A downbeat Donald Tusk last night (15 December) admitted that the European Union was powerless to stop Russian-backed bloodshed in the Syrian city of Aleppo.
The European Council President said, “We are not as effective as we would like to be but we are not indifferent to the suffering of people in Syria.”
“We are not effective enough. I know who is effective enough…at bombing,” he added, referring to Russian President Vladimir Putin, whose support for Syrian President Bashar al-Assad was pivotal in the taking of Aleppo.
Tusk confessed that a major obstacle to hitting Russia with economic sanctions was the uncertainty caused by the election of US President Donald Trump.
“We have to wait for the formal declarations of the new president,” he said.
The two leaders wielding the most influence over the outcome of today’s European Council aren’t even from the EU. The spectre of Vladimir Putin and Donald Trump loomed large over the summit in Brussels.
EU leaders did not discuss the possibility of economic sanctions for its part in the atrocities committed in Aleppo.

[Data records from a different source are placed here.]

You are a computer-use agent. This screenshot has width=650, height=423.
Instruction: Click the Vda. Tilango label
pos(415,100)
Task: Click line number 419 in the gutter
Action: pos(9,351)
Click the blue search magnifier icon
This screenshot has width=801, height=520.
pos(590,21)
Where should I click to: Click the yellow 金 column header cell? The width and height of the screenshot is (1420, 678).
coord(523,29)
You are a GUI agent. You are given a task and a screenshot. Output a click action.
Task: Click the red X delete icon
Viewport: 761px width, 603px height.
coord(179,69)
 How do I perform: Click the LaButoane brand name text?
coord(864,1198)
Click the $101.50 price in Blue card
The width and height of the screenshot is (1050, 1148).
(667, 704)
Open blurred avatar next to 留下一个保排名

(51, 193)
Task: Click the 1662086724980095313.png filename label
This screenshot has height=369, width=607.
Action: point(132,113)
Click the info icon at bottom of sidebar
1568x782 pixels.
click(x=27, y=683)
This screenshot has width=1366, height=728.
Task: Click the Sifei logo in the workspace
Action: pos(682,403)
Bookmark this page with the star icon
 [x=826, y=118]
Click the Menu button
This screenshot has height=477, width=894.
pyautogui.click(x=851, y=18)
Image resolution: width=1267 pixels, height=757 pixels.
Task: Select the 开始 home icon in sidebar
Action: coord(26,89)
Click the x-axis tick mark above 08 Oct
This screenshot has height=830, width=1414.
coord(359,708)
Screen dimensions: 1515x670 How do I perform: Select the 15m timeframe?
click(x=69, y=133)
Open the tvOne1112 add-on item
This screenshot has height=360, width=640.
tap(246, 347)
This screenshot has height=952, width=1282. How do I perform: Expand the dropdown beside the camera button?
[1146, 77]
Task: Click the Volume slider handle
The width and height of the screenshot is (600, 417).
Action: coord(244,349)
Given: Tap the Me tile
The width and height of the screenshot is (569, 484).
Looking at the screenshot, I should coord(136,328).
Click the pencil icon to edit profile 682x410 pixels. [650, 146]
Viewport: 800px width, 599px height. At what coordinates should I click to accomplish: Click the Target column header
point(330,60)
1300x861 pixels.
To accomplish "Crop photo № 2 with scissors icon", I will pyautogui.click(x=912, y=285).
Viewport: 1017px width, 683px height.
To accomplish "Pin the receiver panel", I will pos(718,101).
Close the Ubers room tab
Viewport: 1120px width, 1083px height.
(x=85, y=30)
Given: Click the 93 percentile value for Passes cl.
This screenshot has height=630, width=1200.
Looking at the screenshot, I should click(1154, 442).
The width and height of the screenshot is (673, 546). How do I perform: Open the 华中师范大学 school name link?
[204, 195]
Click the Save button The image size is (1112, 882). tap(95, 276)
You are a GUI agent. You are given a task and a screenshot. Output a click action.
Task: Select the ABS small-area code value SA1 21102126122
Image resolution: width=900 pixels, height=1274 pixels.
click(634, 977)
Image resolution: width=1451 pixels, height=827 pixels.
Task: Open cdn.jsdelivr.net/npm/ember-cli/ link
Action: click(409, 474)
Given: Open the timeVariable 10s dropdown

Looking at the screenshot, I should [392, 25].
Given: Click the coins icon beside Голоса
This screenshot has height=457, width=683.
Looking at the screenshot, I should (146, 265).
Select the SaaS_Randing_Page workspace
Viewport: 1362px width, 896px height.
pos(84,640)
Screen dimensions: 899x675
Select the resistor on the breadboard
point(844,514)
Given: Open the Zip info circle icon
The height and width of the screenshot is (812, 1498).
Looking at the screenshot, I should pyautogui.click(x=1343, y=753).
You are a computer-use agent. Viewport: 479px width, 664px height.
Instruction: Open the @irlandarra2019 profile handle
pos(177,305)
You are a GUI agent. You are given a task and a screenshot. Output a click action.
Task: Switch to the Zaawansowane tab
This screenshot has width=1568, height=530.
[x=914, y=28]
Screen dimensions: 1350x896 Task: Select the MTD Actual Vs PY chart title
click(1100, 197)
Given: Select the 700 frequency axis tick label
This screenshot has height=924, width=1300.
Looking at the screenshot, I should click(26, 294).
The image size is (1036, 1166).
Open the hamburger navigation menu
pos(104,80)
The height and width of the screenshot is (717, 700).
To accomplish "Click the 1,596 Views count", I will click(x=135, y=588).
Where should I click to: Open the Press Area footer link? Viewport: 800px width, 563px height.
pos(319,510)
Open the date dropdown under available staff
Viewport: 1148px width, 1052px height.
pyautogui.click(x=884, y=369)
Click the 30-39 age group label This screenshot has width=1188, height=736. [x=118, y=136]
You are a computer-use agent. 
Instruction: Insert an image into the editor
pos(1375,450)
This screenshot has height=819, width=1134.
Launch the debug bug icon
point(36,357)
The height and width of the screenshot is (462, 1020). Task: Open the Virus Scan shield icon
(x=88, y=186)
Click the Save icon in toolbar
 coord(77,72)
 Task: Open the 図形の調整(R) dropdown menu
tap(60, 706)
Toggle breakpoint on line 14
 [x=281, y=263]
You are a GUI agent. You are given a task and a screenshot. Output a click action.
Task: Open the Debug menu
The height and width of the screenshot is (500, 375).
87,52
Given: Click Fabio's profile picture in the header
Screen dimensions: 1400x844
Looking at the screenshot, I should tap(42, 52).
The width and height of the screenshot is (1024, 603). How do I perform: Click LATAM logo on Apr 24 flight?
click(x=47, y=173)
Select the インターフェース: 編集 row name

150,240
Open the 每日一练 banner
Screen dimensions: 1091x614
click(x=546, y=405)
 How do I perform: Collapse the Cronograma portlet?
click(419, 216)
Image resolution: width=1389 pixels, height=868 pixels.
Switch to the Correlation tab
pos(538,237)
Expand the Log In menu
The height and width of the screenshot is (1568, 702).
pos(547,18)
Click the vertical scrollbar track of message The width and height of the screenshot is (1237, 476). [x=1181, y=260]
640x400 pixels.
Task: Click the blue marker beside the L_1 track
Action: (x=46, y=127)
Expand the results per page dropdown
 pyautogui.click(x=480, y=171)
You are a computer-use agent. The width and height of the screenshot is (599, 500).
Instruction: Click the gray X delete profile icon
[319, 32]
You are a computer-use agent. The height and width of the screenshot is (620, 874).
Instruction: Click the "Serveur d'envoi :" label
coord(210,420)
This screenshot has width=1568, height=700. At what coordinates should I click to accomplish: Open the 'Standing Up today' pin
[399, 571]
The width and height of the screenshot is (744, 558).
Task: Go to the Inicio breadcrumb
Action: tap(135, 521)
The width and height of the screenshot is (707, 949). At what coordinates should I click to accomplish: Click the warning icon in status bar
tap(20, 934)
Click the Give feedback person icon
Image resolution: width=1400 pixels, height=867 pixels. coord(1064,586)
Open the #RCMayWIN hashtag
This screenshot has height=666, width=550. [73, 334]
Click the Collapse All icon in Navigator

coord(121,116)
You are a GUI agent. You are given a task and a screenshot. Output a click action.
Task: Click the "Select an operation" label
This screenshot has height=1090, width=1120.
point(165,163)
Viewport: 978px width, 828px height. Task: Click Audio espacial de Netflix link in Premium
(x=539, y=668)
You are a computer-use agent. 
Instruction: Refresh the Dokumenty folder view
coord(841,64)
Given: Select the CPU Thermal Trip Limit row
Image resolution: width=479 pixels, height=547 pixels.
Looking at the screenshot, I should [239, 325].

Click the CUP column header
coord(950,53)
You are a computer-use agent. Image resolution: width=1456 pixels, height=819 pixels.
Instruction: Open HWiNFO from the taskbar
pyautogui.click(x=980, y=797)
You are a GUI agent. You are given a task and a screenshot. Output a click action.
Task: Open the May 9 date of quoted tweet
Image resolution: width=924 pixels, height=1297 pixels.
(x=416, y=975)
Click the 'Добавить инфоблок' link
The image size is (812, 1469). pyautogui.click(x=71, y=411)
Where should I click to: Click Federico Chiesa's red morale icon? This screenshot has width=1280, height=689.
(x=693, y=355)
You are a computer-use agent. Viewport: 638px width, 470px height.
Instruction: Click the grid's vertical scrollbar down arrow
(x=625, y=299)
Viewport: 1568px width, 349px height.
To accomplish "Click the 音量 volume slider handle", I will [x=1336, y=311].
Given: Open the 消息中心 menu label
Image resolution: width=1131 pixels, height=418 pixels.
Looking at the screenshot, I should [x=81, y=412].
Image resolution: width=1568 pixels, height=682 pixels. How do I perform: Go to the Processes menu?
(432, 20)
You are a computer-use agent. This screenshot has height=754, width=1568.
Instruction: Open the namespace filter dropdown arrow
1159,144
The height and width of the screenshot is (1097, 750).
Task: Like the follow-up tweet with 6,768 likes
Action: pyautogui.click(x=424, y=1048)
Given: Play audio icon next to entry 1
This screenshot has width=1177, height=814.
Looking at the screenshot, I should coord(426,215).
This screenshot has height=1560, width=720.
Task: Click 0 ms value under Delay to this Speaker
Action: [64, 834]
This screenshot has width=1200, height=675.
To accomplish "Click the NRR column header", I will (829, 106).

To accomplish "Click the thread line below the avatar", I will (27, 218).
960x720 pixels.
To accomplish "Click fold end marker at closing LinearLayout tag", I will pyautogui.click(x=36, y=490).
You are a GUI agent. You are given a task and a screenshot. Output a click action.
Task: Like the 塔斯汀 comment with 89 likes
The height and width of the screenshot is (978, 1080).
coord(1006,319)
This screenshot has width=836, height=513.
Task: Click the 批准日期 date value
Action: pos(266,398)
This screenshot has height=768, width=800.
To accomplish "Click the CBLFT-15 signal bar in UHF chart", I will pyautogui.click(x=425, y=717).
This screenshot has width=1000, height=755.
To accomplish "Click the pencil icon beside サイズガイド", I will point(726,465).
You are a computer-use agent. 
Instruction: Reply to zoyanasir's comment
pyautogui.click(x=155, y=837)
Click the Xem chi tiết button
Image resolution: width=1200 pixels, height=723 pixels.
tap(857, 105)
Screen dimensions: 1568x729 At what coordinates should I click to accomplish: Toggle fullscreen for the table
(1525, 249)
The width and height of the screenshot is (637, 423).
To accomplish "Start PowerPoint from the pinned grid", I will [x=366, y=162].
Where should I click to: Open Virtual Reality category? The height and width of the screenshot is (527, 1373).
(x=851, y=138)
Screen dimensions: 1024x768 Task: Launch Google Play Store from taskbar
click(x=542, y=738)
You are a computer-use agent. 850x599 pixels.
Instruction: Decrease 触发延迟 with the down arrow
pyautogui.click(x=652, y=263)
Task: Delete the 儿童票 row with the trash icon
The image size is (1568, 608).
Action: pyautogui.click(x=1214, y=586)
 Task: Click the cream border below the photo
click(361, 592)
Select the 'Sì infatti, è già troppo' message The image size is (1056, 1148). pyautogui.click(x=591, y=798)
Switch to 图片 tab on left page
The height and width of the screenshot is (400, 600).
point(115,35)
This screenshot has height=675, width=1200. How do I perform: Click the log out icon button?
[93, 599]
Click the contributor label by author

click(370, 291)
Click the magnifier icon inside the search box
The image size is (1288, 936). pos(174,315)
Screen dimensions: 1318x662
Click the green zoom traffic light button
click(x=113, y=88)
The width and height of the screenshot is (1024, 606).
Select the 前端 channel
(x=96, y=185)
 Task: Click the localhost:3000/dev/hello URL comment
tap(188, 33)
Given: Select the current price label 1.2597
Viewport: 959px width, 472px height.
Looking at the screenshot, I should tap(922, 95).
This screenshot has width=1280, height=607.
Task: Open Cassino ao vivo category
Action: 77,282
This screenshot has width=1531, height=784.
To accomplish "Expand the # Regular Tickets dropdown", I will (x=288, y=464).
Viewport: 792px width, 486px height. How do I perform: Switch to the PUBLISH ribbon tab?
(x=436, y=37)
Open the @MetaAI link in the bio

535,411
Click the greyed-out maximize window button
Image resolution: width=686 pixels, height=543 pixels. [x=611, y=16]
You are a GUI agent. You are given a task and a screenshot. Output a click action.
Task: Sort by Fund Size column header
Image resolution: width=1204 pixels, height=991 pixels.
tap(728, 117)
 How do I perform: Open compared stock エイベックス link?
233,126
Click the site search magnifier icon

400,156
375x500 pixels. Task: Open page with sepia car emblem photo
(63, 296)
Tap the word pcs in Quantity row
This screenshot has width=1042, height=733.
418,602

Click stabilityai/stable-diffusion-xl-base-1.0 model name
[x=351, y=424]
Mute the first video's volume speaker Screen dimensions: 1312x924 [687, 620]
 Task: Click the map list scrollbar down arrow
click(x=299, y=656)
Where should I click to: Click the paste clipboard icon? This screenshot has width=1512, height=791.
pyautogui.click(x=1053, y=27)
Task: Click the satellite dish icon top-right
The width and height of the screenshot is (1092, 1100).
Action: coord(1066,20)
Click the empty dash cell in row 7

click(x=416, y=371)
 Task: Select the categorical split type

Even though a French-German effort to get sanctions on Russia failed two months ago, at the October summit, Tusk claimed heads of state and government had hardened their stance on Russia.
“Our colleagues, the leaders today were more radical, tougher than they were three months ago, but we didn’t discuss sanctions,” he said.
EU sanctions require unanimous support from all member states. Spain and Italy were among the countries who opposed the measures in October.
Separate sanctions against Russia for the annexation of Crimea were extended by six months. Donald Trump becomes US President on 20 January 2017. The possibility of renewing them for a year was mooted, but discarded.
Tusk said the Crimea sanctions were simpler to achieve because they were based around the Minsk Agreement brokered by France and Germany in the capital of Belarus.
EU heads of state and government agreed tonight (15 December) to roll over sanctions against Russia over its actions in the Ukraine for a further six months, ticking off one element of an otherwise problematic and late-running summit.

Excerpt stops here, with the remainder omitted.